Short exercise. Return every line of the records below word for word, leaving out the pictures.

(Data items)
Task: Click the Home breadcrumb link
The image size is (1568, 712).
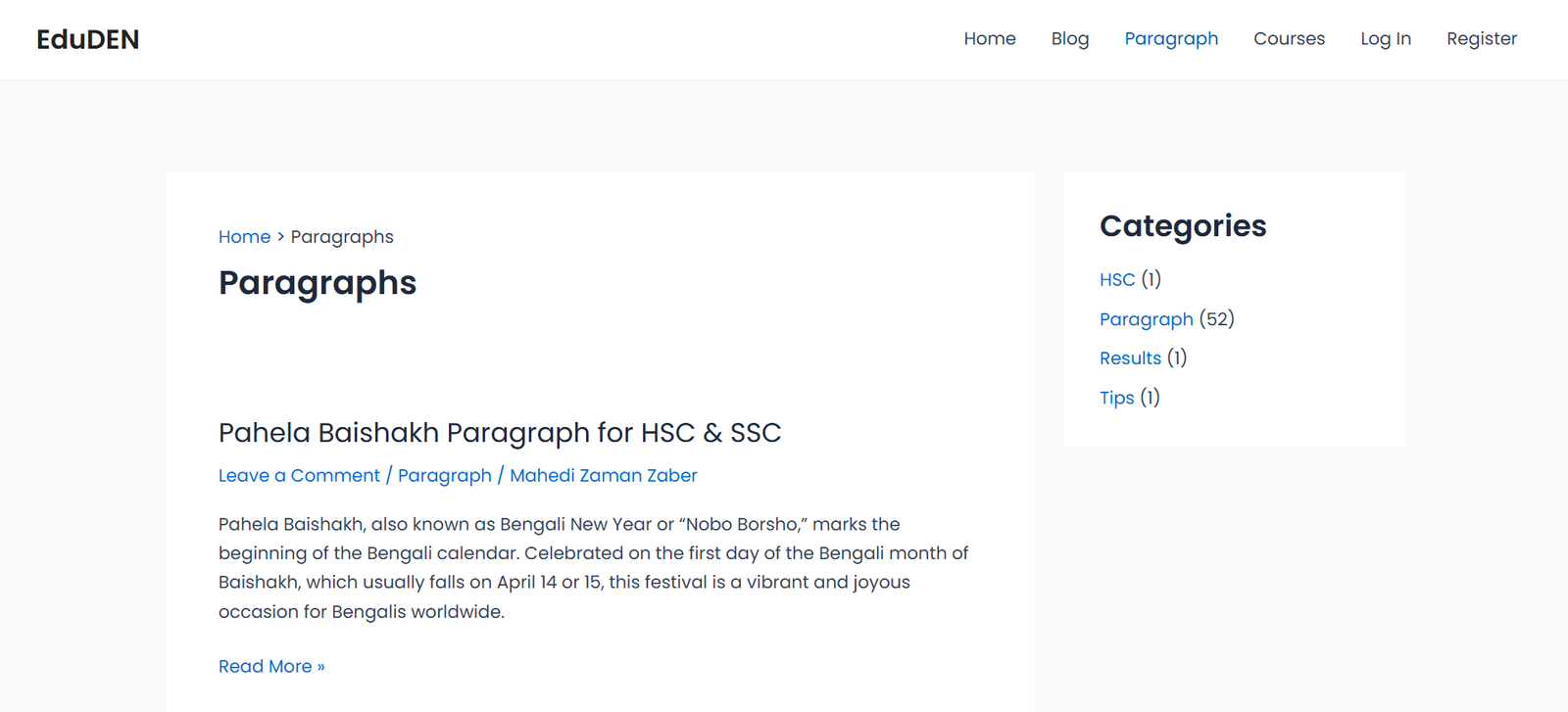Action: [244, 237]
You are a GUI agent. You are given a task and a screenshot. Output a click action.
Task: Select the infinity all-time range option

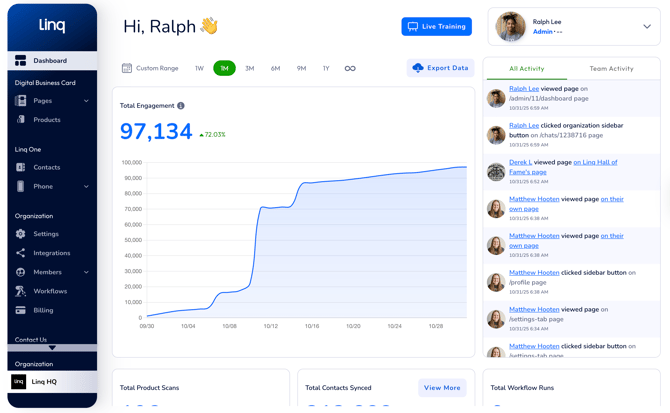point(350,68)
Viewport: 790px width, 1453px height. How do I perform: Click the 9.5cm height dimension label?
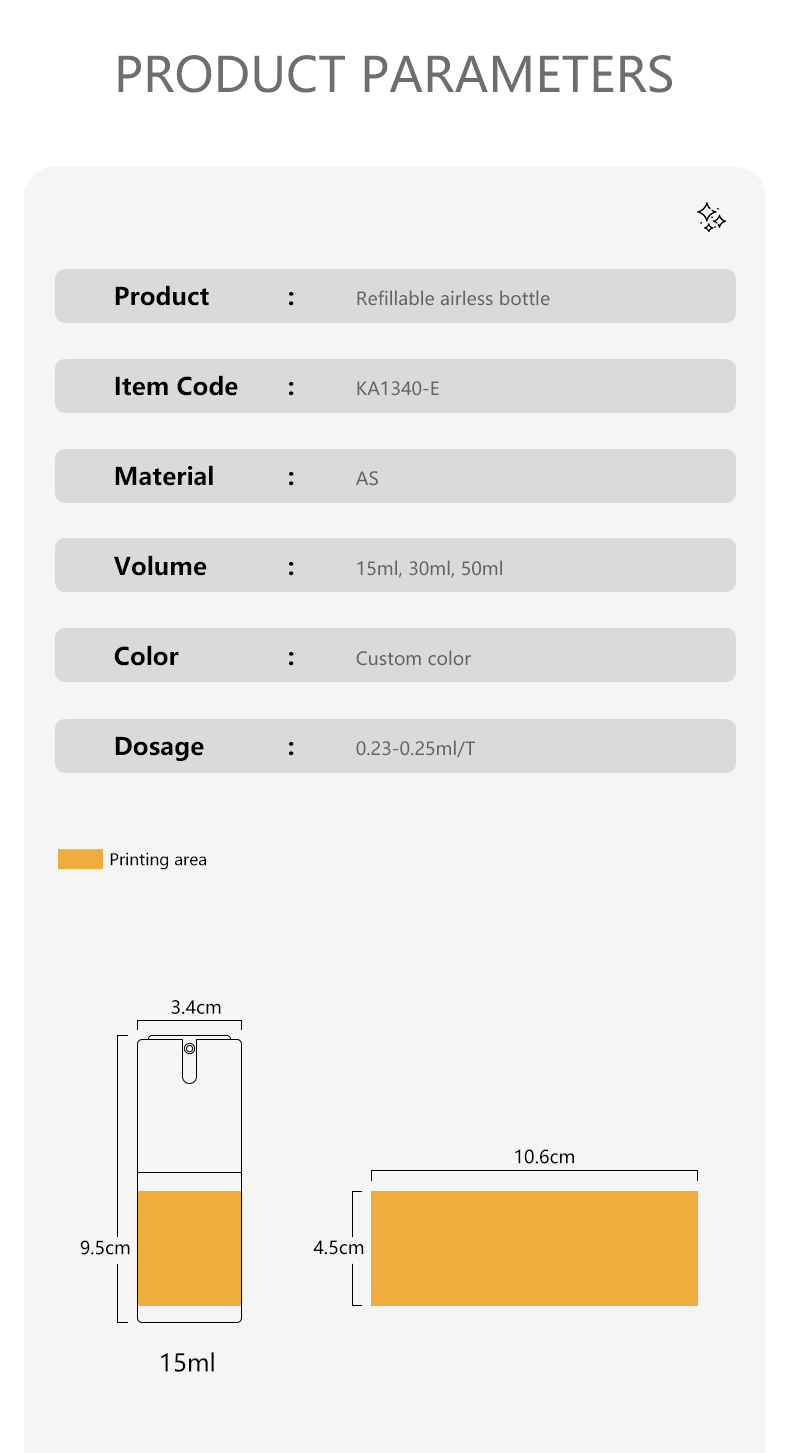coord(105,1248)
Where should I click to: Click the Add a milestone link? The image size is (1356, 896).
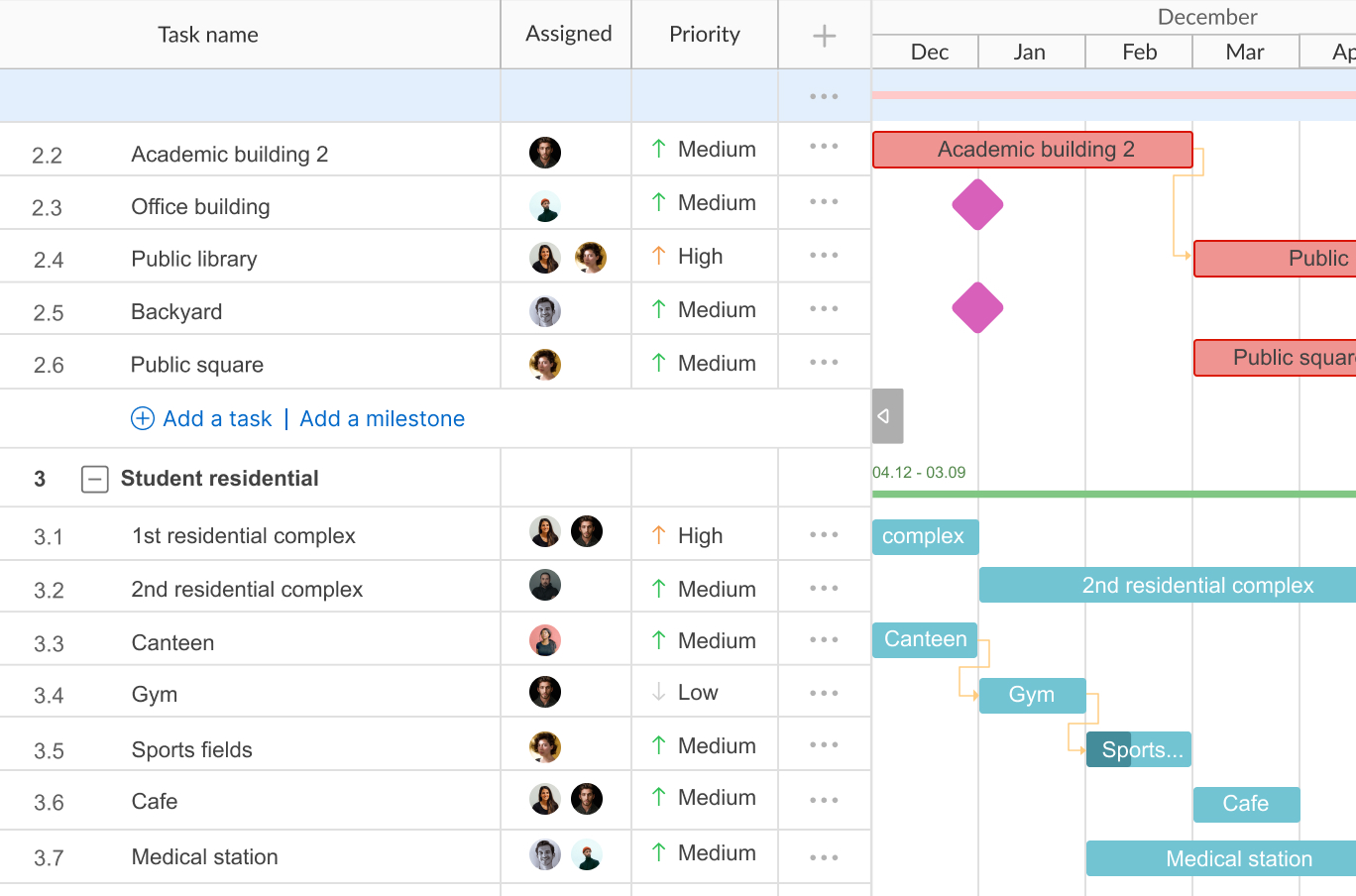[x=382, y=419]
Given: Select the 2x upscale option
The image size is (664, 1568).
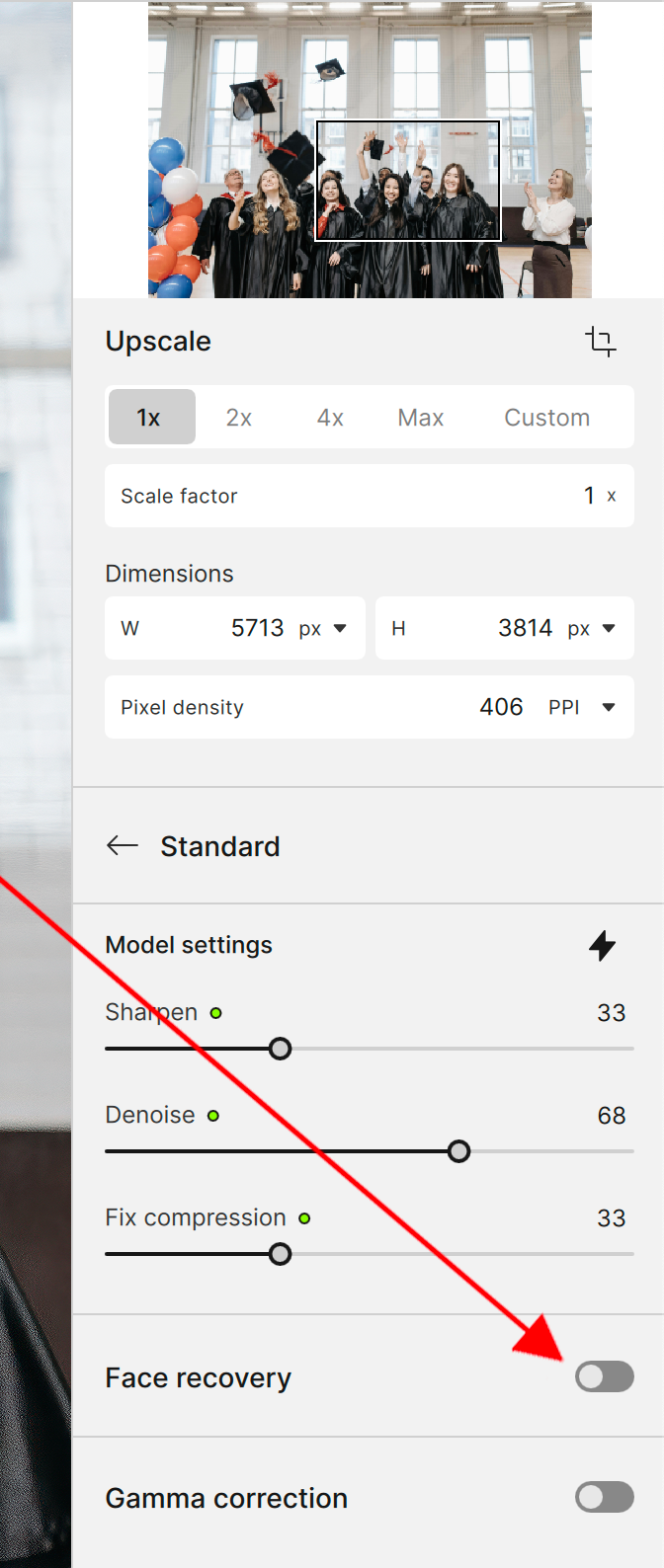Looking at the screenshot, I should (239, 418).
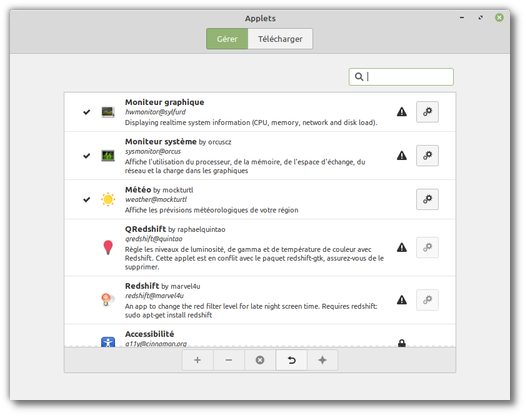526x416 pixels.
Task: Open settings gear for Moniteur système
Action: coord(427,155)
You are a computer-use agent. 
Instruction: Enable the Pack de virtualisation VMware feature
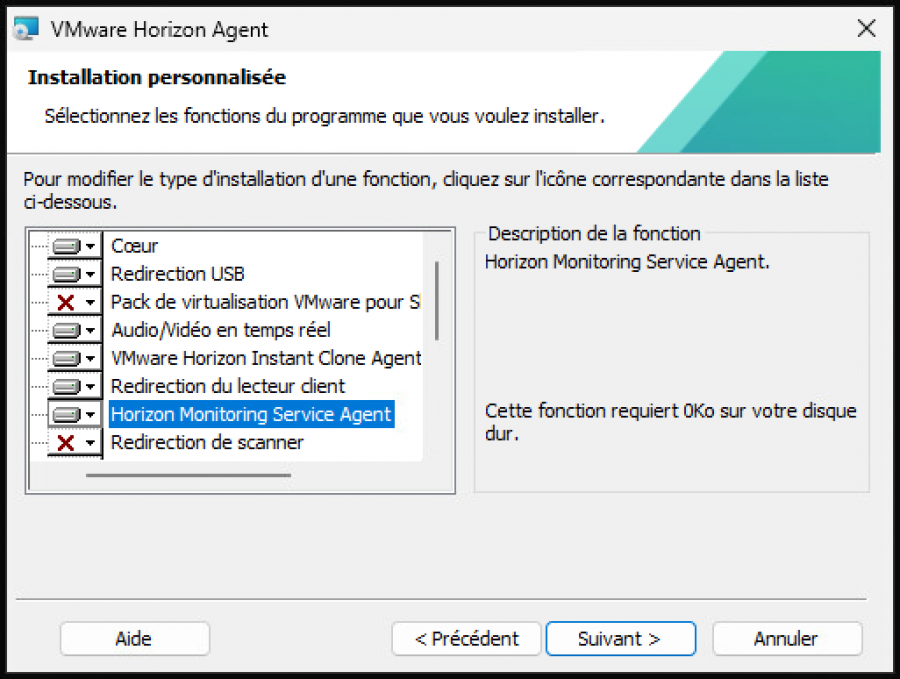coord(66,301)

Task result.
Task: Click the Home breadcrumb link
The image size is (1568, 712).
Action: [244, 237]
You are a GUI agent. You are given a task and a screenshot. Output a click action.
Task: Select the infinity all-time range option

point(350,68)
Viewport: 790px width, 1453px height. How do I perform: Click the 9.5cm height dimension label?
coord(105,1248)
Where should I click to: Click the Add a milestone link? The image size is (1356, 896).
[x=382, y=419]
Given: Select the 2x upscale option
The image size is (664, 1568).
Looking at the screenshot, I should (239, 418).
526x416 pixels.
Task: Open settings gear for Moniteur système
Action: coord(427,155)
You are a computer-use agent. 
Instruction: Enable the Pack de virtualisation VMware feature
coord(66,301)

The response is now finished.